City-tier Power Level, Mutant Theme
Diesel Jenny
A regenerating hero unable to truly be herself“You really think that would stop me? We haven’t gotten started!”
Diesel Jenny is a member of Generation Zeta.
Jenny Arkwright was born with a different name, but only her industrialist father and his business associates still use it. She was also born with two connected mutant abilities: fast physical regeneration, and a mysterious bioelectric power.
Her mother died when Jenny was young, leaving her father to raise her himself. Dad uses Jenny as his conduit to young, hip influencers and the kids of prospective investors. Both her father and her powers keep Jenny from medically transitioning the way she’d like, though he otherwise seems to accept her as she knows herself to be.
For Jenny, life is a constant balance. She wants to be recognized for who she is. Thanks to her regenerative powers, HRT take effect in minutes rather than months and her muscles will build like they’re being exercised at the same prodigious rate. To her great displeasure, such things wear off just as quickly. Somehow, her body knows what it’s “supposed” to look like, and her powers reset it to that baseline.
She’s convinced that mastering her powers will let her change the template her body must use to rebuild her. And she wants her father to stop treating her as a gender she’s not, just to be his business ambassador to a bunch of misogynist rich kids’ scions. Her father does important and valuable work - his products and processes feed, clothe, and support millions around the world. This alone keeps her cooperating with his requests, at least for the moment.
It’s only when she puts on a mask and costume, and prowls the streets to throw herself between attackers and their victims, that Jenny feels like she’s unmasking her real self. She’ll make her own choices, express her own desires, and even save some lives along the way. That’s who she is, and neither her family nor her body can say she’s wrong.
Playing Diesel Jenny
Jenny spends life in two very different worlds - as an accessory to her father’s benevolent industrial empire, and as a down-and-dirty front-line fighter on the city’s streets. Her motivation is to find balance at the center of her chaotic life.
Diesel Jenny is inspired by characters such as Marvel’s X-23, with a background similar to the X-Men’s Angel.
Plots
- Throw down against a violent, powerful villain or a gang of dangerous hoodlums
- Get involved in a messy, dangerous rescue operation
- Investigate shenanigans involving one of her father’s business partners
Dialogue
“You wanna talk about dysphoria? I lost a hand once. It came back. Like, fucking how? Where did the mass come from? It’s not like I suddenly got hungry, it was just, bam! Creepy.”

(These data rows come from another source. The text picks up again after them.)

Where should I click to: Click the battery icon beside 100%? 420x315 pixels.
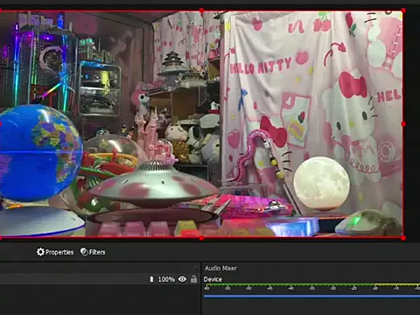tap(151, 279)
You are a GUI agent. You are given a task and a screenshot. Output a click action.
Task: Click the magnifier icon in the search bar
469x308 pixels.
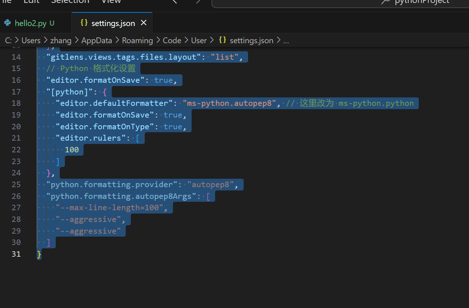tap(385, 2)
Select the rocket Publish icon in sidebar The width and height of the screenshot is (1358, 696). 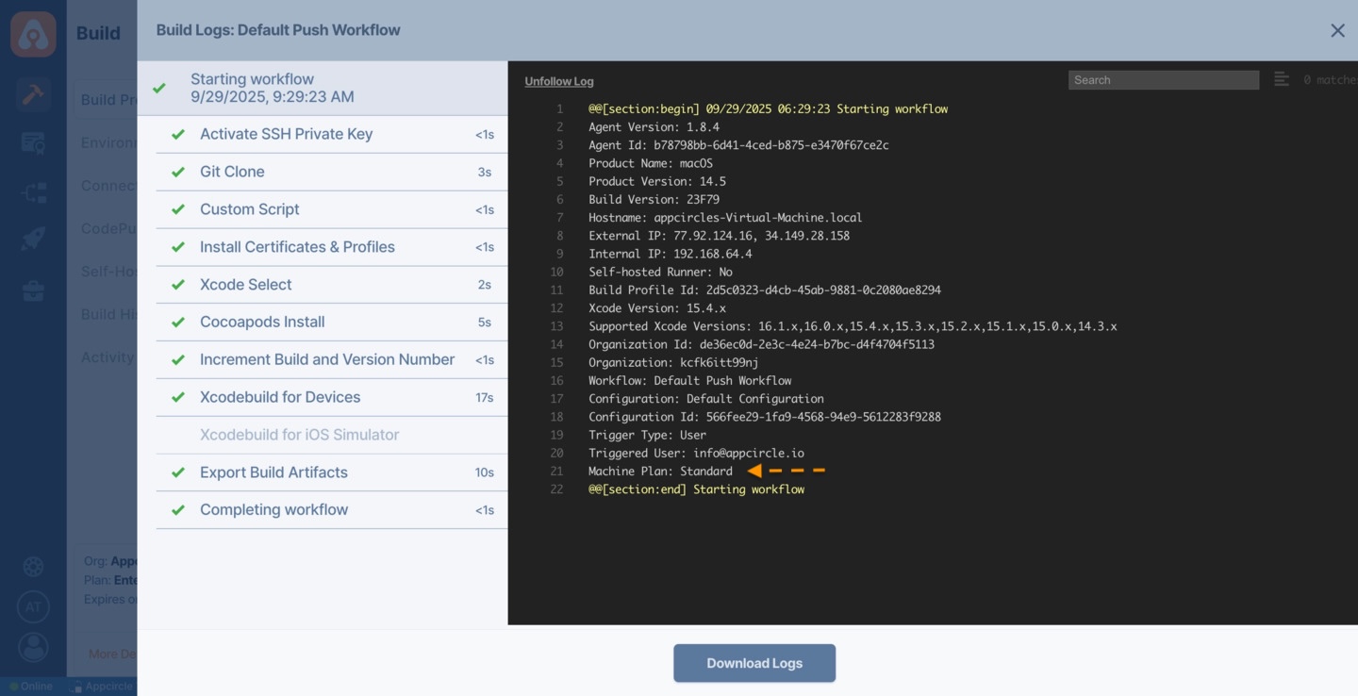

“I can heal from anything except how bad that outfit looks on you. Big yikes.”
“There’s a lot of things I’ve never done. Never ate dim sum. Never drove a bus. And I ain’t never, ever given up.”
Comic Book Panels
Diesel Jenny grabs hold of people and hugs them tight to her, just as gunmen open fire! Bullets strike her back, and blood spurts out, but the holes close up almost as fast as they’re made. As they reload, she rises, angrily, clenching her fists.
Jenny is on the way to rescue people from a bus on fire! She smashes through the front glass window, cutting herself and healing just as fast. She forces the bus door open, shouting at the people to hurry and leave, wincing in pain as a spreading fire starts to burn her as well.
Jenny has taken a dose of her medication, and watches herself in the mirror as her body resculpts itself under the drug’s influence. She quickly tries on variations of her costume, as well as cute civilian clothes, taking mental notes and admiring what she sees.
Variations
Jenny’s Father
- A large part of Jenny’s stress is that her father does good work, and she can help him do much more of it, but at the cost of how she presents herself.
- Why doesn’t her father accept her more openly? And has he explained his reasons? “I want connections with people who won’t accept you as a girl” is only Jenny’s assumption. Answering this question can change their relationship significantly.
- What if her father is less benevolent than he seems? This actually makes Jenny’s personal life easier - she need no longer pretend when she attends his business functions - but would also forces her to fight her only surviving parent.